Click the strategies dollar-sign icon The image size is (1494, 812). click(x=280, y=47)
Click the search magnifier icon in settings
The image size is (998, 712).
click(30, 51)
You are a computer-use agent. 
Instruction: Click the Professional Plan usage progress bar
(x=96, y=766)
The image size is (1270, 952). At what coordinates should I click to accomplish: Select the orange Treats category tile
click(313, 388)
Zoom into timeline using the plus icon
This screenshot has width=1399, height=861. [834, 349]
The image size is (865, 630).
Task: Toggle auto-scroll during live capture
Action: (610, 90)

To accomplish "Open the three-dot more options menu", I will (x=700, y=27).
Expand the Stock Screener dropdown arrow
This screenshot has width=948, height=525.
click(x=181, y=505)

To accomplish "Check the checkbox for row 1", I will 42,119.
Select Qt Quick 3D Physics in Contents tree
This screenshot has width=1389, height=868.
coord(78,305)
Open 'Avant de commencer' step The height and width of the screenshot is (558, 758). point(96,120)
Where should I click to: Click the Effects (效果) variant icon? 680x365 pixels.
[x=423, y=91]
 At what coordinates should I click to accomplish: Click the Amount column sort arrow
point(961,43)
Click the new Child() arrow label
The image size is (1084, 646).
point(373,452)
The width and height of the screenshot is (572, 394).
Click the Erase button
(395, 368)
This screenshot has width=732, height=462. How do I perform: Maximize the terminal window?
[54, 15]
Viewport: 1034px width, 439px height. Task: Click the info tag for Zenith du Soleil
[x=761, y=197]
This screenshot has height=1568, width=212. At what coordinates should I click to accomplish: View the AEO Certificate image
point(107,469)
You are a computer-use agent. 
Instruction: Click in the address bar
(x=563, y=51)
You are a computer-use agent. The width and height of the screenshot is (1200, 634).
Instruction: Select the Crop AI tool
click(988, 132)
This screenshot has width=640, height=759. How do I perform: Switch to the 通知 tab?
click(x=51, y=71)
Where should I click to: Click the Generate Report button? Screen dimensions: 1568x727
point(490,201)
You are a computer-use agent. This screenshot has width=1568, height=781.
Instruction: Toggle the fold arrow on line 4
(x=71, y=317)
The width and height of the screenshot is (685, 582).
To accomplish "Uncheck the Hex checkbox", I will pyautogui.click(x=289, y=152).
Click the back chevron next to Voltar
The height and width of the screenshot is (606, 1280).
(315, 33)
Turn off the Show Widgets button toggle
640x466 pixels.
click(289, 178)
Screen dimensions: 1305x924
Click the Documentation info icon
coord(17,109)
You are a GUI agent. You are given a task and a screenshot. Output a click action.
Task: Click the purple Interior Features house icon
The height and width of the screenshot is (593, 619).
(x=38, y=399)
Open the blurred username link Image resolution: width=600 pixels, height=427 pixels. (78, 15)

EXERCISE BRIEF
Copy these items verbatim, keeping every line as it appears.

SOLUTION BELOW
Click the strategies dollar-sign icon The image size is (1494, 812). click(x=280, y=47)
Click the search magnifier icon in settings
The image size is (998, 712).
click(30, 51)
You are a computer-use agent. 
Instruction: Click the Professional Plan usage progress bar
(x=96, y=766)
The image size is (1270, 952). At what coordinates should I click to accomplish: Select the orange Treats category tile
click(313, 388)
Zoom into timeline using the plus icon
This screenshot has width=1399, height=861. [834, 349]
The image size is (865, 630).
Task: Toggle auto-scroll during live capture
Action: (610, 90)

To accomplish "Open the three-dot more options menu", I will (x=700, y=27).
Expand the Stock Screener dropdown arrow
This screenshot has width=948, height=525.
click(x=181, y=505)

To accomplish "Check the checkbox for row 1", I will 42,119.
Select Qt Quick 3D Physics in Contents tree
This screenshot has width=1389, height=868.
coord(78,305)
Open 'Avant de commencer' step The height and width of the screenshot is (558, 758). point(96,120)
Where should I click to: Click the Effects (效果) variant icon? 680x365 pixels.
[x=423, y=91]
 At what coordinates should I click to accomplish: Click the Amount column sort arrow
point(961,43)
Click the new Child() arrow label
The image size is (1084, 646).
point(373,452)
The width and height of the screenshot is (572, 394).
Click the Erase button
(395, 368)
This screenshot has width=732, height=462. How do I perform: Maximize the terminal window?
[54, 15]
Viewport: 1034px width, 439px height. Task: Click the info tag for Zenith du Soleil
[x=761, y=197]
This screenshot has height=1568, width=212. At what coordinates should I click to accomplish: View the AEO Certificate image
point(107,469)
You are a computer-use agent. 
Instruction: Click in the address bar
(x=563, y=51)
You are a computer-use agent. The width and height of the screenshot is (1200, 634).
Instruction: Select the Crop AI tool
click(988, 132)
This screenshot has width=640, height=759. How do I perform: Switch to the 通知 tab?
click(x=51, y=71)
Where should I click to: Click the Generate Report button? Screen dimensions: 1568x727
point(490,201)
You are a computer-use agent. This screenshot has width=1568, height=781.
Instruction: Toggle the fold arrow on line 4
(x=71, y=317)
The width and height of the screenshot is (685, 582).
To accomplish "Uncheck the Hex checkbox", I will pyautogui.click(x=289, y=152).
Click the back chevron next to Voltar
The height and width of the screenshot is (606, 1280).
(315, 33)
Turn off the Show Widgets button toggle
640x466 pixels.
click(289, 178)
Screen dimensions: 1305x924
Click the Documentation info icon
coord(17,109)
You are a GUI agent. You are given a task and a screenshot. Output a click action.
Task: Click the purple Interior Features house icon
The height and width of the screenshot is (593, 619).
(x=38, y=399)
Open the blurred username link Image resolution: width=600 pixels, height=427 pixels. (78, 15)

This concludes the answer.